(Work to be completed) Starting at the line that contains "РЕСИВЕРЫ (57, 1603)", print every remaining line of the entries, unchanged, and output nothing more.

(Saved entries)
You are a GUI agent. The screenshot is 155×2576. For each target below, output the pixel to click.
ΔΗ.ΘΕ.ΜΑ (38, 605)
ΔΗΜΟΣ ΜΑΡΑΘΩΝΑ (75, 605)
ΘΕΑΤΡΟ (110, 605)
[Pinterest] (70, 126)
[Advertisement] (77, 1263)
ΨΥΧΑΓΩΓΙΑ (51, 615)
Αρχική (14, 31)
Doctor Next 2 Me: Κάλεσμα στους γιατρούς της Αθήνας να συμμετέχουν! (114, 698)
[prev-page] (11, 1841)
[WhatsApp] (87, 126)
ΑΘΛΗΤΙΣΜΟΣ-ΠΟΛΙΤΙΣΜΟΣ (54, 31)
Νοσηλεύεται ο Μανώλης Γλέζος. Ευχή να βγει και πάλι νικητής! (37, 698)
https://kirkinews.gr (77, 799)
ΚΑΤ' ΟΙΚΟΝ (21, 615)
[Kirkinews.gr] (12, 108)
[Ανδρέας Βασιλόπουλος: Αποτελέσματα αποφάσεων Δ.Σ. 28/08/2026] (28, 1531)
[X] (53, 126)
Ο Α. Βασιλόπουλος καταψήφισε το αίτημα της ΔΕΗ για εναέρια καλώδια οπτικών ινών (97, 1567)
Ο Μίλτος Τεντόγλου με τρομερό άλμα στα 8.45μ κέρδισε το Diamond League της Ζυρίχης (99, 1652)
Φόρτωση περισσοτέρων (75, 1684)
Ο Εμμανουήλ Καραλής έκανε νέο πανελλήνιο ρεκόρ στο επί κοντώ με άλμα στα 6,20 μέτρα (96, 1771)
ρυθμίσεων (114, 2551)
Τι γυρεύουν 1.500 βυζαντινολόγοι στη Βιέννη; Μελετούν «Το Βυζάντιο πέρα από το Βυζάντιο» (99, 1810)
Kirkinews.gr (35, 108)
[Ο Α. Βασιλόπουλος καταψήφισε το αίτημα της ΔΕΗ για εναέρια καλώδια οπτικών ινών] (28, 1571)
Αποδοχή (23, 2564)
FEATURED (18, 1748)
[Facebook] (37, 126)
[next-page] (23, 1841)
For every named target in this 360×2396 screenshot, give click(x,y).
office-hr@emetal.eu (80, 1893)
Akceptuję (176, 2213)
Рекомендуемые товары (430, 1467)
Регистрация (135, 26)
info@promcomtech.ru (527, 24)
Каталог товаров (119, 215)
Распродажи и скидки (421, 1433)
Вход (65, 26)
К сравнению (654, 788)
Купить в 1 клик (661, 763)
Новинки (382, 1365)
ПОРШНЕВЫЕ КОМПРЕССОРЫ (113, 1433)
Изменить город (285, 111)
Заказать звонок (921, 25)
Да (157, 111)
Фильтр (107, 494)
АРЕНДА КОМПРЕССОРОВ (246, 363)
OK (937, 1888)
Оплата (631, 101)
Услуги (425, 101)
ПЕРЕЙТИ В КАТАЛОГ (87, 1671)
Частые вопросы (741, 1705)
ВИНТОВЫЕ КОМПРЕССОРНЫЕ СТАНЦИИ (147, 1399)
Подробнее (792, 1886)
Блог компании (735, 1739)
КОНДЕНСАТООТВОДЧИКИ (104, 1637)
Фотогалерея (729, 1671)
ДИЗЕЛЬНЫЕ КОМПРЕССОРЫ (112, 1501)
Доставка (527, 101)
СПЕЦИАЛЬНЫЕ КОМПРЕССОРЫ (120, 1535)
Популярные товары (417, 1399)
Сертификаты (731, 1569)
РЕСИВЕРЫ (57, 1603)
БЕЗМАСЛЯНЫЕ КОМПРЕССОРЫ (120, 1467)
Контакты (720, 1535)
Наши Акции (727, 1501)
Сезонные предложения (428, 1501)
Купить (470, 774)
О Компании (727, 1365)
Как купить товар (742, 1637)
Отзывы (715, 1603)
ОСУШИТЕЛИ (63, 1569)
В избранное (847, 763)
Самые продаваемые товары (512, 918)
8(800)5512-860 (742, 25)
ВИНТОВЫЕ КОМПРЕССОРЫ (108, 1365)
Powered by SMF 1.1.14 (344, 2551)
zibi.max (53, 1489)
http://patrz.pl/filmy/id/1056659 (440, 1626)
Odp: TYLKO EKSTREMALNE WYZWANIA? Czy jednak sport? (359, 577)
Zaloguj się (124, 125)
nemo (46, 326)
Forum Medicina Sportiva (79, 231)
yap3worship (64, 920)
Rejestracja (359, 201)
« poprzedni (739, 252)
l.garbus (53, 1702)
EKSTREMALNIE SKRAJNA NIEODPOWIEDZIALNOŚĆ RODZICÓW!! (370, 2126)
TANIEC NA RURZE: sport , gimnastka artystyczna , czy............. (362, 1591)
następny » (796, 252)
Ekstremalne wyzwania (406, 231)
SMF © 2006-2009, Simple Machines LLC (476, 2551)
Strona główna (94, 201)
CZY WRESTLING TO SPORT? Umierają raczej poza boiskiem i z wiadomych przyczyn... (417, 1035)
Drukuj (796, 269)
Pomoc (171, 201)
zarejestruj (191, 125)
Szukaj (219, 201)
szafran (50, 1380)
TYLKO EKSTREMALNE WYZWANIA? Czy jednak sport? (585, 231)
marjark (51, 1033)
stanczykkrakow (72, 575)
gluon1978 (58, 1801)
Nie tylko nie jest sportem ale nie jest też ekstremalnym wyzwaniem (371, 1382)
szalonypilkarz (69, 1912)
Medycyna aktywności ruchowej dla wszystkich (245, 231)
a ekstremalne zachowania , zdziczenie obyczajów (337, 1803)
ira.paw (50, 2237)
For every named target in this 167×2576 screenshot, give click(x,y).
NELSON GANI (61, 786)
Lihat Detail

(Solved exercise)
РЕСИВЕРЫ (57, 1603)
БЕЗМАСЛЯНЫЕ КОМПРЕССОРЫ (120, 1467)
Контакты (720, 1535)
Наши Акции (727, 1501)
Сезонные предложения (428, 1501)
Купить (470, 774)
О Компании (727, 1365)
Как купить товар (742, 1637)
Отзывы (715, 1603)
ОСУШИТЕЛИ (63, 1569)
В избранное (847, 763)
Самые продаваемые товары (512, 918)
8(800)5512-860 (742, 25)
ВИНТОВЫЕ КОМПРЕССОРЫ (108, 1365)
Powered by SMF 1.1.14 (344, 2551)
zibi.max (53, 1489)
http://patrz.pl/filmy/id/1056659 (440, 1626)
Odp: TYLKO EKSTREMALNE WYZWANIA? Czy jednak sport? (359, 577)
Zaloguj się (124, 125)
nemo (46, 326)
Forum Medicina Sportiva (79, 231)
yap3worship (64, 920)
Rejestracja (359, 201)
« poprzedni (739, 252)
l.garbus (53, 1702)
EKSTREMALNIE SKRAJNA NIEODPOWIEDZIALNOŚĆ RODZICÓW!! (370, 2126)
TANIEC NA RURZE: sport , gimnastka artystyczna , czy............. (362, 1591)
następny » (796, 252)
Ekstremalne wyzwania (406, 231)
SMF © 2006-2009, Simple Machines LLC (476, 2551)
Strona główna (94, 201)
CZY WRESTLING TO SPORT? Umierają raczej poza boiskiem i z wiadomych przyczyn... (417, 1035)
Drukuj (796, 269)
Pomoc (171, 201)
zarejestruj (191, 125)
Szukaj (219, 201)
szafran (50, 1380)
TYLKO EKSTREMALNE WYZWANIA? Czy jednak sport? (585, 231)
marjark (51, 1033)
stanczykkrakow (72, 575)
gluon1978 (58, 1801)
Nie tylko nie jest sportem ale nie jest też ekstremalnym wyzwaniem (371, 1382)
szalonypilkarz (69, 1912)
Medycyna aktywności ruchowej dla wszystkich (245, 231)
a ekstremalne zachowania , zdziczenie obyczajów (337, 1803)
ira.paw (50, 2237)
For every named target in this 167×2576 screenshot, give click(x,y).
NELSON GANI (61, 786)
Lihat Detail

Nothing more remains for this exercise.